With the healthcare staffing industry witnessing increased interest from various players, the potential entrance of larger competitors poses a substantial risk to AMN. If these competitors secure contracts at a faster pace and gain market share, AMN could face intensified competition, leading to potential revenue challenges and compressed profit margins.

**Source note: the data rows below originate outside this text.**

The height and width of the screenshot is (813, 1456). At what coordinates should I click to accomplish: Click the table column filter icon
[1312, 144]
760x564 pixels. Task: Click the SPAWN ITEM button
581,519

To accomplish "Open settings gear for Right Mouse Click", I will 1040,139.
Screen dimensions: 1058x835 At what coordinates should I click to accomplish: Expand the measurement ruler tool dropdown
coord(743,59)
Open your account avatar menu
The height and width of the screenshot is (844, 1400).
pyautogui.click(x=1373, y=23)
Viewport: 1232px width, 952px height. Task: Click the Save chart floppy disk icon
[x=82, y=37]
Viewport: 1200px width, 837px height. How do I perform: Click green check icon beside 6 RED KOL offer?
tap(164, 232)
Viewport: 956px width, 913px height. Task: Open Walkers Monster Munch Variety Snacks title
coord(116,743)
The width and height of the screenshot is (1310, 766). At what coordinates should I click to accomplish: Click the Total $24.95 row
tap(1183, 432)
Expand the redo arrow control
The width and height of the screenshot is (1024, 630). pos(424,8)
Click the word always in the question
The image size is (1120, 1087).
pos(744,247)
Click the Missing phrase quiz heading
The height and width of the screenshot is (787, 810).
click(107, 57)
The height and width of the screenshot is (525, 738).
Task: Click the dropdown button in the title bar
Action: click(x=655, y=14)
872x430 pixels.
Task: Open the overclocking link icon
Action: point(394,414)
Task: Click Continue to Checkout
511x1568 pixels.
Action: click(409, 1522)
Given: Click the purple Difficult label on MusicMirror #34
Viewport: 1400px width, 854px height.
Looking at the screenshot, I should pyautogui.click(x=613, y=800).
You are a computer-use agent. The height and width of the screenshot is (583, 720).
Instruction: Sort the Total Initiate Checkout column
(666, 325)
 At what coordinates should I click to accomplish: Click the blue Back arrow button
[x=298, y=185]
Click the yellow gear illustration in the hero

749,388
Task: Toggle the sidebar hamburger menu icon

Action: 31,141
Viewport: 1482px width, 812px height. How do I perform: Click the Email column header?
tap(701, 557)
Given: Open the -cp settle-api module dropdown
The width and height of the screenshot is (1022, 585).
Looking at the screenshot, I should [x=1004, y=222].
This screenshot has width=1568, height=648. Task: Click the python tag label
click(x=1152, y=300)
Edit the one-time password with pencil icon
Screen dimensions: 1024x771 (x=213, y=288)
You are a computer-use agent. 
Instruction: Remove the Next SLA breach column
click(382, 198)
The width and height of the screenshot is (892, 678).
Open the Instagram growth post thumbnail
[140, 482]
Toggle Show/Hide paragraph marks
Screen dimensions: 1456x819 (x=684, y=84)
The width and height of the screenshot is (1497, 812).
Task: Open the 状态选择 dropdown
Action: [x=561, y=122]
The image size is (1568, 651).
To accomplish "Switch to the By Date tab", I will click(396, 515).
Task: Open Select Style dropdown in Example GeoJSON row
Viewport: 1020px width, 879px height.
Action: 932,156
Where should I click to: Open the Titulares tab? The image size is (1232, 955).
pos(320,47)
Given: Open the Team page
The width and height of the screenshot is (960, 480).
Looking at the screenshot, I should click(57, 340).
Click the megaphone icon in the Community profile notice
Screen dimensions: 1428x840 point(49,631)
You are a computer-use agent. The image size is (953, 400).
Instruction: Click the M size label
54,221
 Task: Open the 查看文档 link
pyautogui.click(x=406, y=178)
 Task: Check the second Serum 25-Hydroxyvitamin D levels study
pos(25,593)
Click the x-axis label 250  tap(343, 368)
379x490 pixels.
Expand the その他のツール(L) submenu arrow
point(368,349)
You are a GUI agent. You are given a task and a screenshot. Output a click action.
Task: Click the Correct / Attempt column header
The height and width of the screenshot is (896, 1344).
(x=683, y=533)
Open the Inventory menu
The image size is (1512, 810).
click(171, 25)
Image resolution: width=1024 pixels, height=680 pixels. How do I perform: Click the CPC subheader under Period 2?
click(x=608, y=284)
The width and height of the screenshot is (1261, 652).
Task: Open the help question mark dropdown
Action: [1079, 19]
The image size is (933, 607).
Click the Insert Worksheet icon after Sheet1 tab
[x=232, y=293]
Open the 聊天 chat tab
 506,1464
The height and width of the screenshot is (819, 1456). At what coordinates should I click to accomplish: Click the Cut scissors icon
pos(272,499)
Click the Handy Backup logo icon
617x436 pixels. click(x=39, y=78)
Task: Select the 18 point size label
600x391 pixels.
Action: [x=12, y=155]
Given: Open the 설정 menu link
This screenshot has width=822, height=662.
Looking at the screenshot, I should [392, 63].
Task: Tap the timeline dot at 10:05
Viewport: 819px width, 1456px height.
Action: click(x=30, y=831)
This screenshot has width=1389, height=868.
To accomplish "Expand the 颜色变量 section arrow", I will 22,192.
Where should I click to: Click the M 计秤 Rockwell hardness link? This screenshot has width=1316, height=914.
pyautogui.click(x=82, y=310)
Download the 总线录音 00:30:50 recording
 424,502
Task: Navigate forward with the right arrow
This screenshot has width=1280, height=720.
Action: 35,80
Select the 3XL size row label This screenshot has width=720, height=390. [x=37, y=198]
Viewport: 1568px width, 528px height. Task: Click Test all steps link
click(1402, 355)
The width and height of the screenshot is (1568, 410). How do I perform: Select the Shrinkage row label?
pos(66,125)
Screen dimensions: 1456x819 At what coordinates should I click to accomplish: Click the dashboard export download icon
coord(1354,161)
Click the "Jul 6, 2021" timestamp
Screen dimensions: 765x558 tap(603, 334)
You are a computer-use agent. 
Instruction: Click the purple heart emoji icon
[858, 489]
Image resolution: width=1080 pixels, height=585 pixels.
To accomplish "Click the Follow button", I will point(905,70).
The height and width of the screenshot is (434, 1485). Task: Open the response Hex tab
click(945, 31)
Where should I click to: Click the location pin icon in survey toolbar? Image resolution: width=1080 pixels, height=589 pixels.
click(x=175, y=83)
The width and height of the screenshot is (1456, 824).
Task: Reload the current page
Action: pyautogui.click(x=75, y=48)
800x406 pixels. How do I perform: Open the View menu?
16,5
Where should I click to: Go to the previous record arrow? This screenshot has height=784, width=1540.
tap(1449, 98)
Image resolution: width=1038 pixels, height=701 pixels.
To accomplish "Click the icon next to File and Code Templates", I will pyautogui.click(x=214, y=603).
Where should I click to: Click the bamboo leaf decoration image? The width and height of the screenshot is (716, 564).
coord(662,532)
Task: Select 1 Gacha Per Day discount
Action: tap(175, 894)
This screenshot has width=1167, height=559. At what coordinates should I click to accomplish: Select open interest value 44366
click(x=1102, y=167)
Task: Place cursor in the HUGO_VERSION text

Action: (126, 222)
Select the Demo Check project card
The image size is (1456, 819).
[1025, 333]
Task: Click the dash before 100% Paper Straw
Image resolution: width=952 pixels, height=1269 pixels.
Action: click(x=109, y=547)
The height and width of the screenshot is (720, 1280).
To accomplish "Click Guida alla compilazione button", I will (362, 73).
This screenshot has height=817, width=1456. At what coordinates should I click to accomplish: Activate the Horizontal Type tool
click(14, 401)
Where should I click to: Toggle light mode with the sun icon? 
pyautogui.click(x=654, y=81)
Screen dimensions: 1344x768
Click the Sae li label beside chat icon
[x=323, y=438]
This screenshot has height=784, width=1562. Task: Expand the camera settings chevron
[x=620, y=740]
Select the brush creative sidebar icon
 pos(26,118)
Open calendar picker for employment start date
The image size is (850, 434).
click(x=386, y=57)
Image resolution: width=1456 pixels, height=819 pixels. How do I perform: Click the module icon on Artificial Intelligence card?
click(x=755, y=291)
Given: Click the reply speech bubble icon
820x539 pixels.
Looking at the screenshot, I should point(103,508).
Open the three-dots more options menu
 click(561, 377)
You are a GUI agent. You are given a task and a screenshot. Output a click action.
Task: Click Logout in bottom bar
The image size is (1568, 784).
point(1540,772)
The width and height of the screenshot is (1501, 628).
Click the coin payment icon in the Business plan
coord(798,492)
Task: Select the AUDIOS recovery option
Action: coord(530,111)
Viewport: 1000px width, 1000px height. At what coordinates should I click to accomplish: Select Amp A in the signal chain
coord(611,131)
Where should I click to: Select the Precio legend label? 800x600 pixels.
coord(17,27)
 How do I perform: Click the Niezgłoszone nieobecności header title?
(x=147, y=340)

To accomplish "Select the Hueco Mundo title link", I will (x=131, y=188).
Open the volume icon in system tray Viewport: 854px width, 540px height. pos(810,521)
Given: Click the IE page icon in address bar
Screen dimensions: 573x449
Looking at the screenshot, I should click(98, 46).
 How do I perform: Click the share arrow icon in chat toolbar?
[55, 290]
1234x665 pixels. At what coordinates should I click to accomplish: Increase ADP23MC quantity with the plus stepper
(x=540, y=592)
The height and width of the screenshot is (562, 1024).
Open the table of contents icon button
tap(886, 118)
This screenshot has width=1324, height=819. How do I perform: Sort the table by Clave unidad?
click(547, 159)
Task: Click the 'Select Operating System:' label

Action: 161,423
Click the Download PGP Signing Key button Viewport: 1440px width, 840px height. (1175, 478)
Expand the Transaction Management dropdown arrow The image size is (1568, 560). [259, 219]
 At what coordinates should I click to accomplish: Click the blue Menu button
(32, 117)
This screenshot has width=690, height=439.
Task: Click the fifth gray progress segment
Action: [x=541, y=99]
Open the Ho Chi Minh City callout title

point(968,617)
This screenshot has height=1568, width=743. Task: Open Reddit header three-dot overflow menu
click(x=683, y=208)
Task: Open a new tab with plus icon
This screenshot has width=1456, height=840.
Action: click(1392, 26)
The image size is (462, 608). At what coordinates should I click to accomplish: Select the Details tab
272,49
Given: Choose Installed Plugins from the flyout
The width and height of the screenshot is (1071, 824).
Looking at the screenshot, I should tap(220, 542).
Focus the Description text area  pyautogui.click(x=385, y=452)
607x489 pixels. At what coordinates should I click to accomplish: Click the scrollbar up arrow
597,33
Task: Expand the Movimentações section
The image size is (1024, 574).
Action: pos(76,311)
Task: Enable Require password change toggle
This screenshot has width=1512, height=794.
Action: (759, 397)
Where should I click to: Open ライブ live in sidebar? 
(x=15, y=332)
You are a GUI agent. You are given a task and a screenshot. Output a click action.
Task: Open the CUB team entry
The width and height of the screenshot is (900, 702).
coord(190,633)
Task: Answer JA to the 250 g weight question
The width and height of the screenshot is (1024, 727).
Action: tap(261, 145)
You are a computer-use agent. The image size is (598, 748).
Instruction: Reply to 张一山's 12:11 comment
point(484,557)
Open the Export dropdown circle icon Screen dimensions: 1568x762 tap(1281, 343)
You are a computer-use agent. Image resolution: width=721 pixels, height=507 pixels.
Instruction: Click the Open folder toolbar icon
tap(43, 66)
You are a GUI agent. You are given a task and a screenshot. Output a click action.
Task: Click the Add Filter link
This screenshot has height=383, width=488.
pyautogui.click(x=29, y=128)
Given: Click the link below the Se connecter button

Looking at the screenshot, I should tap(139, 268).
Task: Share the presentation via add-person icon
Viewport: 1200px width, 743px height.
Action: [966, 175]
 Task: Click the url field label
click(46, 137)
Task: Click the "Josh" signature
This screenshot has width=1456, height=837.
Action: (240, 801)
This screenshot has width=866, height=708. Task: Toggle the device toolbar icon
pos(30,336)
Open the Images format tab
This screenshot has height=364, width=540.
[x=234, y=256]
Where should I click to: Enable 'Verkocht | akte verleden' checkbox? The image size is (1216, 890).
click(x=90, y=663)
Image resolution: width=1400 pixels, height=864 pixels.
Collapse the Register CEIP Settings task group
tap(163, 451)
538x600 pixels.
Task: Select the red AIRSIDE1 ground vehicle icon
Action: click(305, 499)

Moreover, the recruitment and staffing landscape is undergoing significant changes. The emergence of digital platforms, technological advancements, and shifting workforce preferences are reshaping how employers and jobseekers connect. AMN must continuously adapt and invest in innovative solutions to remain relevant and attract the best talent and clients.
Investor Takeaway
For investors that seek a healthcare play with a low valuation, it seems that AMN right now doesn’t offer enough potential and value to investors. The p/e sits very low, but the growth outlooks are rather flat or not that enticing I think, growing EPS just 6% annually until 2027. It makes sense the share price is trading where it does then. If there was a dividend included here, I think I might have other thoughts on the company, though. But for the meantime, I think AMN is best rated as a hold.